Age-standardised homicide rates in Europe by country

by Speeskees1993

17 comments
  1. Source: Eurostat database latest numbers(2020)

    Age-standardised death rates due to homicide and assault per 100 000

    Grey means no data

  2. Germany so green because of “terrible” life expectancy compared to western neighbors

  3. I can post the actual numbers by country if you guys want, but it ll take a bit of time

  4. Serbia is very safe compared to other European countries, I definitely wouldn’t feel safer in Paris.

  5. I see map full of funny colours and number go up on the left. What is this number and how is it relevant?

  6. I cannot make any sense from this. What does this mean? Does it mean rate of homicide compared to rate of death at a certain age? Does it mean age of homicide compared to that age-groups regular life expectancy? Does it mean how often a certain age group kills someone from within their age group? What am In seeing here?

  7. That’s not how numbers work in English. 100,000 is what you meant. What you’ve written there is 100.

  8. Why didn’t you use the same increment for all “homicide groups”? There is 0.09 for one group (0.5-0.59) and 0.32 for another (0.99-1.31).

    And how do you know if a country with rate 0.69 should be in group 0.59-0.69 or 0.69-0.79?

  9. So most homicides in Germany are committed by newborns and infants, whereas the Baltics and Romania are terrorized by murderous toddlers. OK.

  10. UK statistics are probably made up from London and Birmingham with the postcode gang stabbing each other. Rest of the country is normal and peaceful for the most part.

  11. Embarrassing, now we are closer to nordicks stats, instead of being central european.

  12. Honestly all European murder rates are so low and so similar that it makes no sense for me to make separate map just for those countries, and even less sense to make this extreme color contrast between dark red and dark green. It creates the impression of some gigantic abyss between say Poland and Romania, while the actual difference is super low 0,7 vs super low 1,3 so it’s not even two times higher in Romania, while still being on the super miniscule crime level. So people in both Poland and Romania have pretty much the same safety from homicide.

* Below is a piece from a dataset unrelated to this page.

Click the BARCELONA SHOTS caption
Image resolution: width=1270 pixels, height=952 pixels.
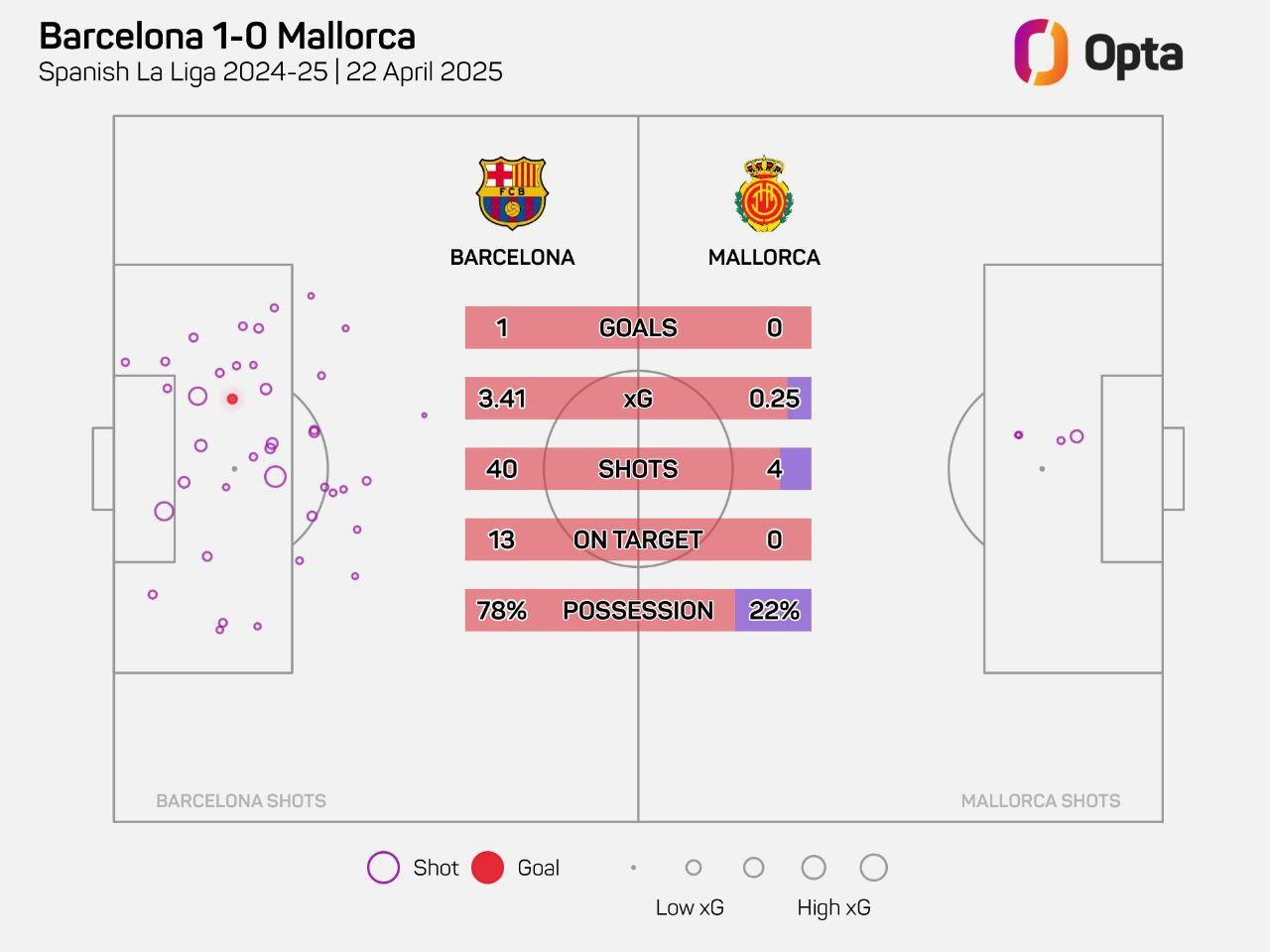(x=241, y=800)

    The map also weirdly excludes Russia, which has murder rate of around 7,00, so 10 times higher than Poland, and 5 times higher than Romania – it looks as if Russia was excluded specifically so countries like Romania (1,3) and Baltic (2,0-2,9) could be artifically displayed as some hellholes. I don’t think that was the author’s intention, I just see many problems with such organisation of data.

  13. The lower the number, the worse it gets. If you go to Norway they will kill you on sight.